TRABAJO POR HACER
¿Puedes transcribir todas las entradas siguientes, línea por línea y sin cambiar nada?

ENTRADAS PROPORCIONADAS
* * *

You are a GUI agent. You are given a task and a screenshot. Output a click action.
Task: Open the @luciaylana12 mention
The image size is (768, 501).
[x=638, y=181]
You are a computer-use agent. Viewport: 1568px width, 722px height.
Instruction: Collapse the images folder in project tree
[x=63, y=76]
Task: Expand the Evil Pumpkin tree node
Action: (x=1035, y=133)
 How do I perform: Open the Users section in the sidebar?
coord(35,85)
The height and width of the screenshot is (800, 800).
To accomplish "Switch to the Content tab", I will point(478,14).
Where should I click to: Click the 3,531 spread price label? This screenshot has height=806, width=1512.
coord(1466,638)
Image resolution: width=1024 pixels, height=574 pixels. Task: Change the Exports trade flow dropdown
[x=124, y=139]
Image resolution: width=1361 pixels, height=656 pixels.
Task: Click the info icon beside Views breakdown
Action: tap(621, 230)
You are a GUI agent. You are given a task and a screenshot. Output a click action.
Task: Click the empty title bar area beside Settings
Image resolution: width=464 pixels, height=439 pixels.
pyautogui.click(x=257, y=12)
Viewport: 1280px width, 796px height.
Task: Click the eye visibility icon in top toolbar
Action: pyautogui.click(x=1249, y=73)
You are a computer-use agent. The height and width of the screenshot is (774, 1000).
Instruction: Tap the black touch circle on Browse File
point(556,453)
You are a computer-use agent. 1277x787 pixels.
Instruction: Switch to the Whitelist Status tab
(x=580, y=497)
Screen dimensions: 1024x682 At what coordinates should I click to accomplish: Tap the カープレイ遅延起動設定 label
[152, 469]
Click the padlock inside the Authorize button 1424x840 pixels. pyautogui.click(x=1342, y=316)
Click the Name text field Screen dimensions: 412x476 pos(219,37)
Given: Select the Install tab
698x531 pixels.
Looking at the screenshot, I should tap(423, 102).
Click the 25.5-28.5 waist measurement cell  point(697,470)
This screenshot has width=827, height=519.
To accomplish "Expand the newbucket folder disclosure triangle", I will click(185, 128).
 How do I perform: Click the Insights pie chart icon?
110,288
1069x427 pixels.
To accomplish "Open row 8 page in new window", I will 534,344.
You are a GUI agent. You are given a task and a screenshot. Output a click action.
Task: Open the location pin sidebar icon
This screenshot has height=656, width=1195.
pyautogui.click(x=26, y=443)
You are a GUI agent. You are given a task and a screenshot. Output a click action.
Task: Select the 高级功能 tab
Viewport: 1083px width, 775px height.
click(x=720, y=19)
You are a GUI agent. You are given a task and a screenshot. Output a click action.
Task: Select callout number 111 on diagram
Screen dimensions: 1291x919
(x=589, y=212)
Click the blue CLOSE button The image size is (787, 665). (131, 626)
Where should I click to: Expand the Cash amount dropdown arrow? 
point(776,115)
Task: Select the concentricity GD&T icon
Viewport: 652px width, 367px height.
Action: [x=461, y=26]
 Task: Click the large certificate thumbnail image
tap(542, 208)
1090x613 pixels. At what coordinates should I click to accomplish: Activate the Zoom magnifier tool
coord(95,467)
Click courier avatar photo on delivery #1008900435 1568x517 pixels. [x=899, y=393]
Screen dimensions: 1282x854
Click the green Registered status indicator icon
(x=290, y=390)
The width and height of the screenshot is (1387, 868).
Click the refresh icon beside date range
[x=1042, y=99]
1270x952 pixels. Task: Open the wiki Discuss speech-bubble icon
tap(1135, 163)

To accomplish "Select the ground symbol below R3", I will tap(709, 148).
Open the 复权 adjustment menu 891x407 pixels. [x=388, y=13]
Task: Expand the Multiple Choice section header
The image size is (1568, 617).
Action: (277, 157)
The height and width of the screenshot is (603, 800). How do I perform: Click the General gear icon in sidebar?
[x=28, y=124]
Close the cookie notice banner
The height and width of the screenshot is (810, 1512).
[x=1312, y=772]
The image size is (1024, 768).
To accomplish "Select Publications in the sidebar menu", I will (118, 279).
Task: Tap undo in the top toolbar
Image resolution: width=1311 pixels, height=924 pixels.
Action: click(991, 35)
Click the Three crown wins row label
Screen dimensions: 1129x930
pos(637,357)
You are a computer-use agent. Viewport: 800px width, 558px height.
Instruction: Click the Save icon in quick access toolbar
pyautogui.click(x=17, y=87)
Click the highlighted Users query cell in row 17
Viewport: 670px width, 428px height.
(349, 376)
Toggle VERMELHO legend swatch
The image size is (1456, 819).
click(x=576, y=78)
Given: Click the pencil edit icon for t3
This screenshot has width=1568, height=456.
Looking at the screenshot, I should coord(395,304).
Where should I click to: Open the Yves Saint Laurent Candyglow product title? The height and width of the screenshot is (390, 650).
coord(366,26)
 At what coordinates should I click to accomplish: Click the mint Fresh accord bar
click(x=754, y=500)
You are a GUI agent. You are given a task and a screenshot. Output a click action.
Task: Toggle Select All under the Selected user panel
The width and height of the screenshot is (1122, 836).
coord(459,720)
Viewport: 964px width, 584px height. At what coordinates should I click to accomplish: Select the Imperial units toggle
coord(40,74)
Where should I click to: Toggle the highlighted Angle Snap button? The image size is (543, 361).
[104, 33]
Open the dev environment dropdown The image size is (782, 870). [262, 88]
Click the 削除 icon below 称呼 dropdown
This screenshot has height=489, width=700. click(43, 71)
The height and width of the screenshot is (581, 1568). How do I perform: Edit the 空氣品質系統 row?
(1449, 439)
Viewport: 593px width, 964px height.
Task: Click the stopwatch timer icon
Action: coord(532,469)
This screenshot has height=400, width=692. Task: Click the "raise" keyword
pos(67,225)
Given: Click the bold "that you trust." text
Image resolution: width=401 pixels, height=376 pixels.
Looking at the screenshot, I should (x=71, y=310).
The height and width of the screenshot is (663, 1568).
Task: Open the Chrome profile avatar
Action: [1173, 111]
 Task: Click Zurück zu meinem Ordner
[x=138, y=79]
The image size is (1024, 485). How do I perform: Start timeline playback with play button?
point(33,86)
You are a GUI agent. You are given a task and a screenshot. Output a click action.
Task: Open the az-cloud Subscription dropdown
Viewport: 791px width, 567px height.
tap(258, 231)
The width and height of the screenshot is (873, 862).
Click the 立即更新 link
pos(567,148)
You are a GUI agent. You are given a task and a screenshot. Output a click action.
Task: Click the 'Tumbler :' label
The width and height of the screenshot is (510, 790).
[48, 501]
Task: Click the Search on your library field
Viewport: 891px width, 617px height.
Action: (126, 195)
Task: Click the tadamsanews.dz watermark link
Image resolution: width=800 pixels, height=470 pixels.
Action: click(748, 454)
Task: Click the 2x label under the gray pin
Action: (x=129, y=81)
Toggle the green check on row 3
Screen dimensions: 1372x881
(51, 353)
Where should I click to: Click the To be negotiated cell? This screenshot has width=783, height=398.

* * *

SOLUCIÓN DEL PROBLEMA
You are a GUI agent. You are given a task and a screenshot. Output a click action.
Task: Open the @luciaylana12 mention
The image size is (768, 501).
[x=638, y=181]
You are a computer-use agent. Viewport: 1568px width, 722px height.
Instruction: Collapse the images folder in project tree
[x=63, y=76]
Task: Expand the Evil Pumpkin tree node
Action: (x=1035, y=133)
 How do I perform: Open the Users section in the sidebar?
coord(35,85)
The height and width of the screenshot is (800, 800).
To accomplish "Switch to the Content tab", I will point(478,14).
Where should I click to: Click the 3,531 spread price label? This screenshot has height=806, width=1512.
coord(1466,638)
Image resolution: width=1024 pixels, height=574 pixels. Task: Change the Exports trade flow dropdown
[x=124, y=139]
Image resolution: width=1361 pixels, height=656 pixels.
Task: Click the info icon beside Views breakdown
Action: tap(621, 230)
You are a GUI agent. You are given a task and a screenshot. Output a click action.
Task: Click the empty title bar area beside Settings
Image resolution: width=464 pixels, height=439 pixels.
pyautogui.click(x=257, y=12)
Viewport: 1280px width, 796px height.
Task: Click the eye visibility icon in top toolbar
Action: pyautogui.click(x=1249, y=73)
You are a computer-use agent. The height and width of the screenshot is (774, 1000).
Instruction: Tap the black touch circle on Browse File
point(556,453)
You are a computer-use agent. 1277x787 pixels.
Instruction: Switch to the Whitelist Status tab
(x=580, y=497)
Screen dimensions: 1024x682 At what coordinates should I click to accomplish: Tap the カープレイ遅延起動設定 label
[152, 469]
Click the padlock inside the Authorize button 1424x840 pixels. pyautogui.click(x=1342, y=316)
Click the Name text field Screen dimensions: 412x476 pos(219,37)
Given: Select the Install tab
698x531 pixels.
Looking at the screenshot, I should tap(423, 102).
Click the 25.5-28.5 waist measurement cell  point(697,470)
This screenshot has width=827, height=519.
To accomplish "Expand the newbucket folder disclosure triangle", I will click(185, 128).
 How do I perform: Click the Insights pie chart icon?
110,288
1069x427 pixels.
To accomplish "Open row 8 page in new window", I will 534,344.
You are a GUI agent. You are given a task and a screenshot. Output a click action.
Task: Open the location pin sidebar icon
This screenshot has height=656, width=1195.
pyautogui.click(x=26, y=443)
You are a GUI agent. You are given a task and a screenshot. Output a click action.
Task: Select the 高级功能 tab
Viewport: 1083px width, 775px height.
click(x=720, y=19)
You are a GUI agent. You are given a task and a screenshot. Output a click action.
Task: Select callout number 111 on diagram
Screen dimensions: 1291x919
(x=589, y=212)
Click the blue CLOSE button The image size is (787, 665). (131, 626)
Where should I click to: Expand the Cash amount dropdown arrow? 
point(776,115)
Task: Select the concentricity GD&T icon
Viewport: 652px width, 367px height.
Action: [x=461, y=26]
 Task: Click the large certificate thumbnail image
tap(542, 208)
1090x613 pixels. At what coordinates should I click to accomplish: Activate the Zoom magnifier tool
coord(95,467)
Click courier avatar photo on delivery #1008900435 1568x517 pixels. [x=899, y=393]
Screen dimensions: 1282x854
Click the green Registered status indicator icon
(x=290, y=390)
The width and height of the screenshot is (1387, 868).
Click the refresh icon beside date range
[x=1042, y=99]
1270x952 pixels. Task: Open the wiki Discuss speech-bubble icon
tap(1135, 163)

To accomplish "Select the ground symbol below R3", I will tap(709, 148).
Open the 复权 adjustment menu 891x407 pixels. [x=388, y=13]
Task: Expand the Multiple Choice section header
The image size is (1568, 617).
Action: (277, 157)
The height and width of the screenshot is (603, 800). How do I perform: Click the General gear icon in sidebar?
[x=28, y=124]
Close the cookie notice banner
The height and width of the screenshot is (810, 1512).
[x=1312, y=772]
The image size is (1024, 768).
To accomplish "Select Publications in the sidebar menu", I will (118, 279).
Task: Tap undo in the top toolbar
Image resolution: width=1311 pixels, height=924 pixels.
Action: click(991, 35)
Click the Three crown wins row label
Screen dimensions: 1129x930
pos(637,357)
You are a computer-use agent. Viewport: 800px width, 558px height.
Instruction: Click the Save icon in quick access toolbar
pyautogui.click(x=17, y=87)
Click the highlighted Users query cell in row 17
Viewport: 670px width, 428px height.
(349, 376)
Toggle VERMELHO legend swatch
The image size is (1456, 819).
click(x=576, y=78)
Given: Click the pencil edit icon for t3
This screenshot has width=1568, height=456.
Looking at the screenshot, I should coord(395,304).
Where should I click to: Open the Yves Saint Laurent Candyglow product title? The height and width of the screenshot is (390, 650).
coord(366,26)
 At what coordinates should I click to accomplish: Click the mint Fresh accord bar
click(x=754, y=500)
You are a GUI agent. You are given a task and a screenshot. Output a click action.
Task: Toggle Select All under the Selected user panel
The width and height of the screenshot is (1122, 836).
coord(459,720)
Viewport: 964px width, 584px height. At what coordinates should I click to accomplish: Select the Imperial units toggle
coord(40,74)
Where should I click to: Toggle the highlighted Angle Snap button? The image size is (543, 361).
[104, 33]
Open the dev environment dropdown The image size is (782, 870). [262, 88]
Click the 削除 icon below 称呼 dropdown
This screenshot has height=489, width=700. click(43, 71)
The height and width of the screenshot is (581, 1568). How do I perform: Edit the 空氣品質系統 row?
(1449, 439)
Viewport: 593px width, 964px height.
Task: Click the stopwatch timer icon
Action: coord(532,469)
This screenshot has height=400, width=692. Task: Click the "raise" keyword
pos(67,225)
Given: Click the bold "that you trust." text
Image resolution: width=401 pixels, height=376 pixels.
Looking at the screenshot, I should (x=71, y=310).
The height and width of the screenshot is (663, 1568).
Task: Open the Chrome profile avatar
Action: [1173, 111]
 Task: Click Zurück zu meinem Ordner
[x=138, y=79]
The image size is (1024, 485). How do I perform: Start timeline playback with play button?
point(33,86)
You are a GUI agent. You are given a task and a screenshot. Output a click action.
Task: Open the az-cloud Subscription dropdown
Viewport: 791px width, 567px height.
tap(258, 231)
The width and height of the screenshot is (873, 862).
Click the 立即更新 link
pos(567,148)
You are a GUI agent. You are given a task and a screenshot. Output a click action.
Task: Click the 'Tumbler :' label
The width and height of the screenshot is (510, 790).
[48, 501]
Task: Click the Search on your library field
Viewport: 891px width, 617px height.
Action: (126, 195)
Task: Click the tadamsanews.dz watermark link
Image resolution: width=800 pixels, height=470 pixels.
Action: click(748, 454)
Task: Click the 2x label under the gray pin
Action: (x=129, y=81)
Toggle the green check on row 3
Screen dimensions: 1372x881
(51, 353)
Where should I click to: Click the To be negotiated cell? This screenshot has width=783, height=398.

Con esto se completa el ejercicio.